■ **READING TEXT**:
From the August 2005 issue

Year of the Perseids

August 2005: Warm August nights provide the perfect opportunity to see a dark sky full of stars and the glory of our galaxy.
By and | Published: August 1, 2005
One of the year’s best shows of “shooting stars” makes its annual return in mid-August. On the night of the peak (August 11/12), you can expect to see an average of one meteor every minute after midnight from a dark location. Earlier in the evening, rates likely will run half that. From a typical suburban backyard, you might see only one meteor every 10 minutes. See the sections “Meteors and moons” and “Star shower” on more details.

An enjoyable activity on a sunny summer day is to view the Sun. If you don’t have a safe solar filter, head to the nearest planetarium or science center. Chances are it will have set up solar telescopes, and you can talk to a knowledgeable person about proper filters.

The first thing you’ll notice on the Sun’s disk are several black dots — sunspots. During the course of an afternoon, you often can see a large sunspot change structure slightly. If you can look through an H-alpha filter, you’ll likely see one or two prominences, large tongues of red flame that arch above the solar limb.

Perseid Meteor
Jim Pryal
Brilliant Venus begins to shine through the evening twilight 30 to 45 minutes after sunset. Thanks to a bad-viewing angle from north of the equator, the beacon remains low in the west throughout this evening apparition.

Jupiter puts on its last telescopic hurrah during August. The bright, pale-yellow “star” low in the west-southwest after sunset is the biggest planet in the solar system. The earlier in the evening you observe it, the better chance you have of a good look. When an object lies low in the sky, its light travels a longer path through Earth’s lower atmosphere, increasing the chances of encountering image-spoiling turbulence.

■ **DATASET EXCERPTS**:

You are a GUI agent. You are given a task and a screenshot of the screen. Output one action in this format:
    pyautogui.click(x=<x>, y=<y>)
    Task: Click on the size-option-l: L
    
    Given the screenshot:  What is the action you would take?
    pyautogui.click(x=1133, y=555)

* * *

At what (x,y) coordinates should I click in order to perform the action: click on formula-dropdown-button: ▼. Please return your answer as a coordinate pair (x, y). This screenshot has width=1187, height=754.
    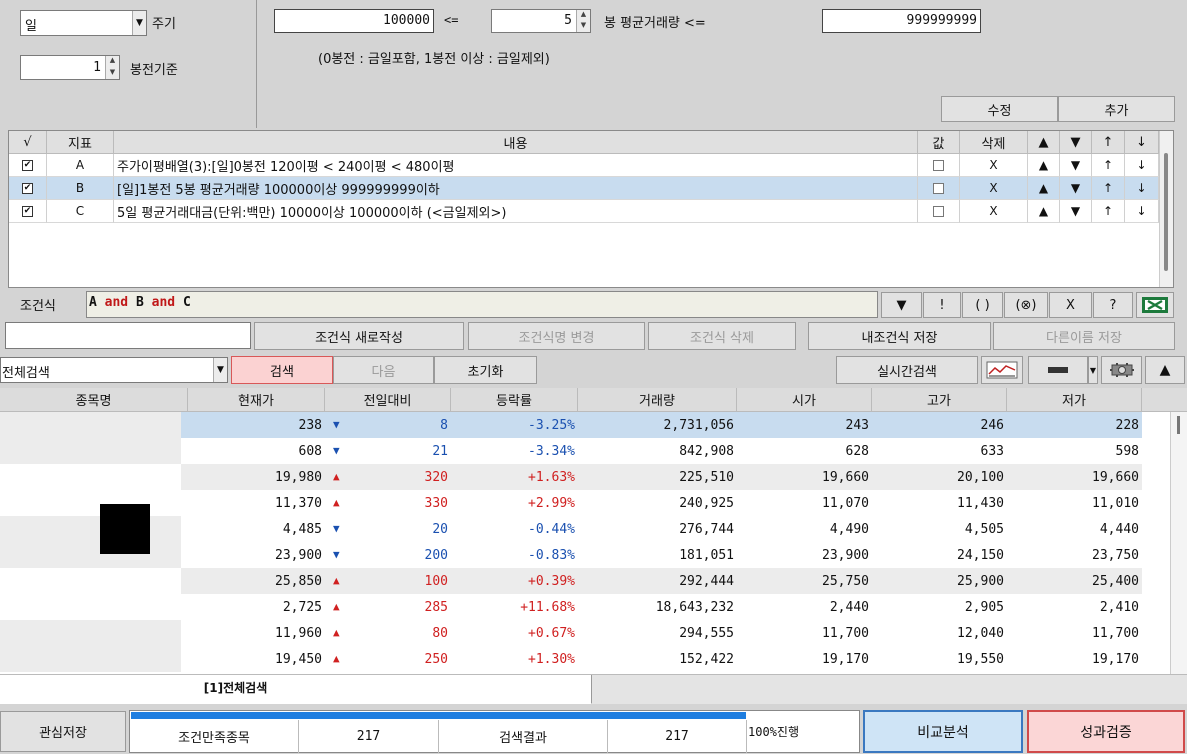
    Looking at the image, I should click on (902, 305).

==

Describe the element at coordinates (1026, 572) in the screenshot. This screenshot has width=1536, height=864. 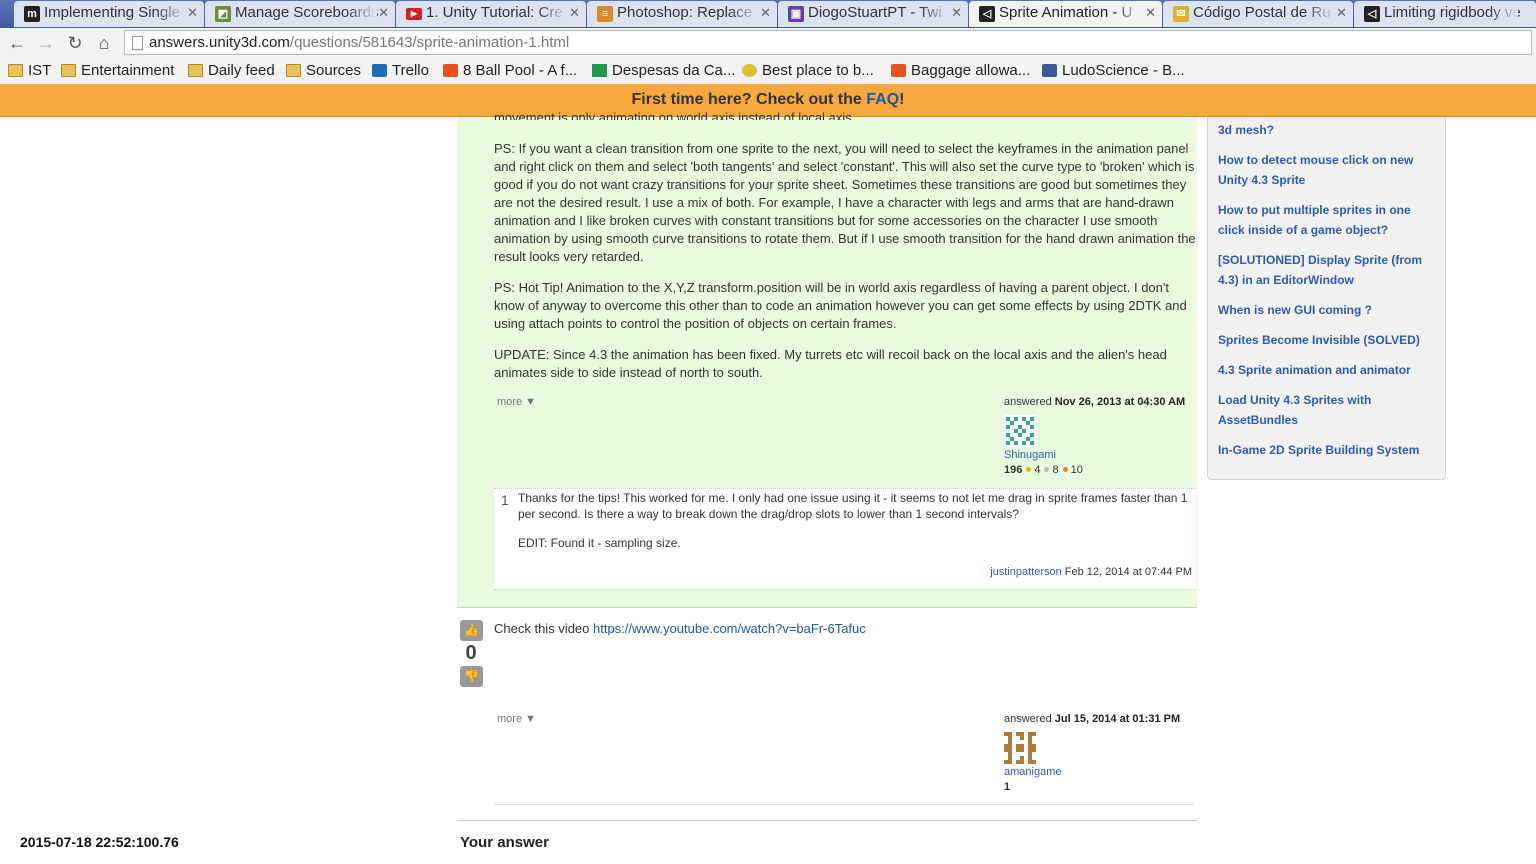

■ **PROBLEMS TO WORK ON**:
1. According to the Perseids article, on what night does the meteor shower peak?
2. Write out the passage of the Perseids article starting with "Perseid Meteor" and going on through "encountering image-spoiling turbulence.".
Rely only on the Perseids article for what follows.

■ **TASK RESULTS**:
1. August 11/12

2.
Perseid Meteor
Jim Pryal
Brilliant Venus begins to shine through the evening twilight 30 to 45 minutes after sunset. Thanks to a bad-viewing angle from north of the equator, the beacon remains low in the west throughout this evening apparition.

Jupiter puts on its last telescopic hurrah during August. The bright, pale-yellow “star” low in the west-southwest after sunset is the biggest planet in the solar system. The earlier in the evening you observe it, the better chance you have of a good look. When an object lies low in the sky, its light travels a longer path through Earth’s lower atmosphere, increasing the chances of encountering image-spoiling turbulence.